While the Israeli-Saudi cause has received a terrific setback, a determined campaign to derail the agreement may well have just begun. At the core, Iran and the United States have widely divergent interests. Therefore many fears and fault lines are just waiting to be exploited.
Here’s the problem: Iran currently does not have an active programme to convert its fissile material into bombs. But it does want a capacity to make nuclear weapons as insurance against an American (or Israeli) effort at regime change. It cannot forget that a 1953 CIA coup had removed Mohammed Mossadegh and installed Reza Shah Pahlavi as head of state. Also, as an ideological state, Iran seeks to extend its influence beyond its borders. So if it could become a nuclear state, its punch and prestige would increase dramatically.

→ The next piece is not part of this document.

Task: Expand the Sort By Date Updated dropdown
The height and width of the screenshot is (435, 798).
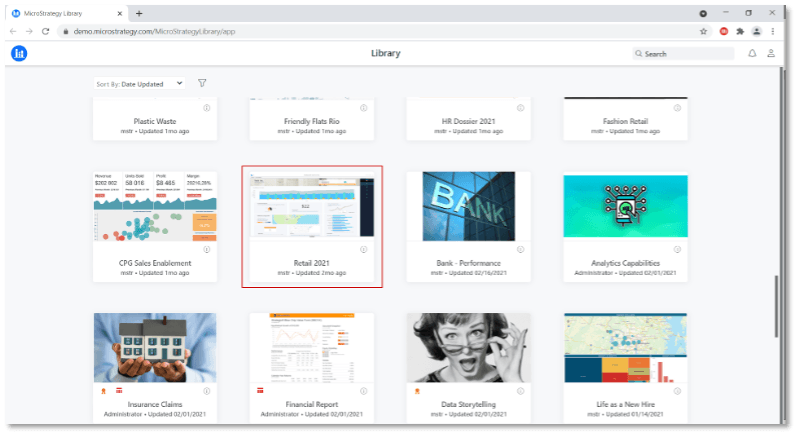Action: [139, 83]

The world, in fact, has long suspected that, contrary to official denials, the Iranian programme had a bomb component. In 1998, Iran was delighted by Pakistan’s successful nuclear tests. Just five days later, foreign minister Kamal Kharazi arrived in Islamabad to congratulate Pakistan. Iran had hoped at that time to benefit from Pakistan’s expertise and eventually purchased the Chinese nuclear weapon design from the A.Q. Khan network. From the economic point of view, moreover, Iran’s massive investment in nuclear infrastructure makes no economic sense.
The United States interests are diametrically opposite. It is Iranophobic and will strain every muscle to prevent Iran from ever getting a nuclear weapon. It realises, however, that eliminating the Iranian nuclear programme is impossible. Therefore, its immediate objective is reducing Iran’s ‘break-out’ capacity to at least one year. So, if someday Iran tries to race for a bomb, the US wants enough time to detect and destroy it.

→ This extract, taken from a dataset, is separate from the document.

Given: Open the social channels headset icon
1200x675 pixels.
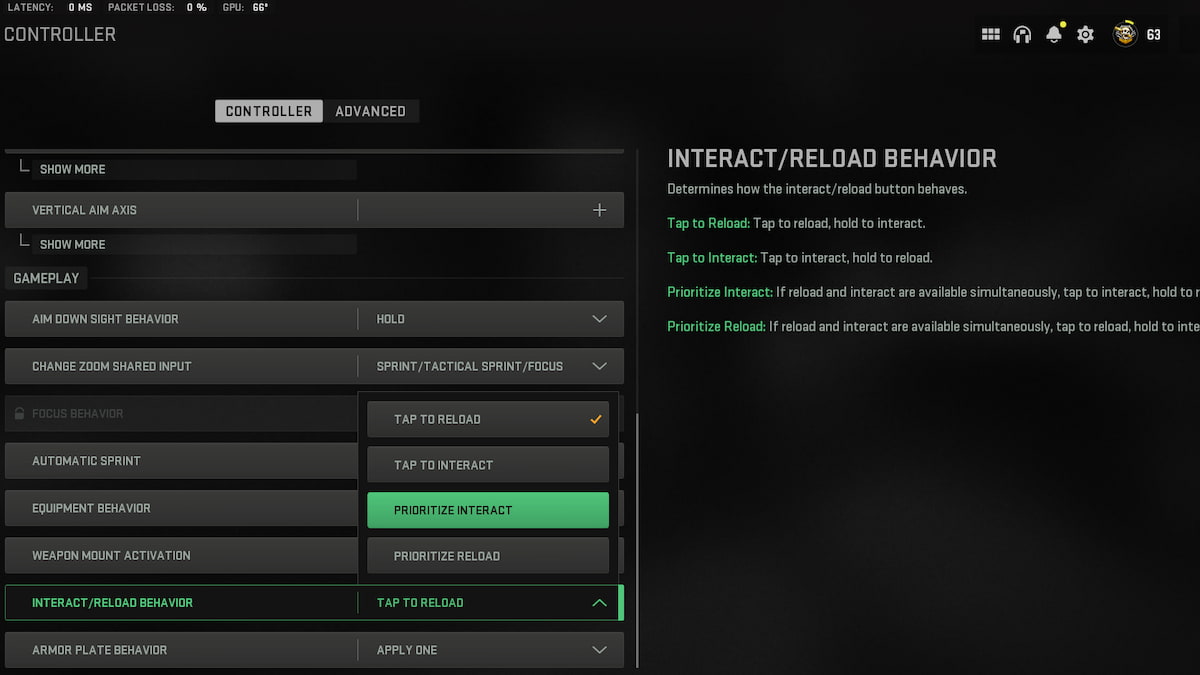Looking at the screenshot, I should [1021, 33].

At Lausanne the US got some of what it wanted. Iran agreed to increased access by the IAEA to its nuclear facilities; no enrichment beyond that needed for nuclear power production; sharply reduced stockpiling of fissile material stockpiles; far fewer centrifuges; reconstruction of the Arak reactor (so that it cannot produce weapons-grade plutonium); and close monitoring of weapons-related issues. If implemented, these will drastically curtail Iran’s ability for a break-out. In exchange Iran got some of what it wants: sanctions relief from the US and EU, a transparent procurement channel for its civilian nuclear development, and international cooperation to help Iran in R&D.

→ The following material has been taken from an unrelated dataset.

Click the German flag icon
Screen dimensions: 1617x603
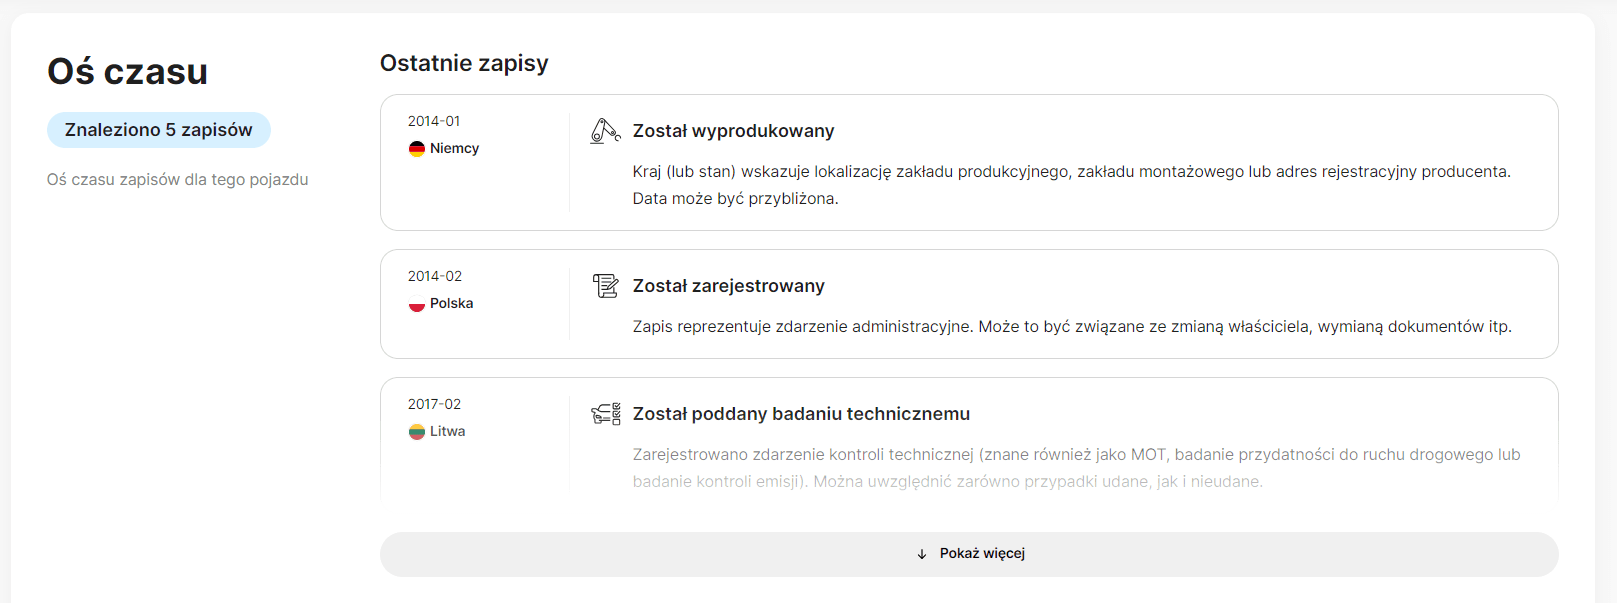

The triumph of Iranian pragmatism has left Israel and Saudi Arabia deeply dismayed. Their diplomats and lobbyists will now be assigned the task of destroying the Lausanne agreement. They must so wish the easily discreditable firebrand, Mahmoud Ahmadinejad, rather than the moderate Hassan Rouhani, was their adversary. But now Iran may well be on its way towards ending its international isolation. Could this also lead to a more normal, and less interventionist, Iran? My Iranian physicist friends across the border tell me that they are delighted at the agreement for this reason more than any other.
The writer teaches physics in Lahore and Islamabad.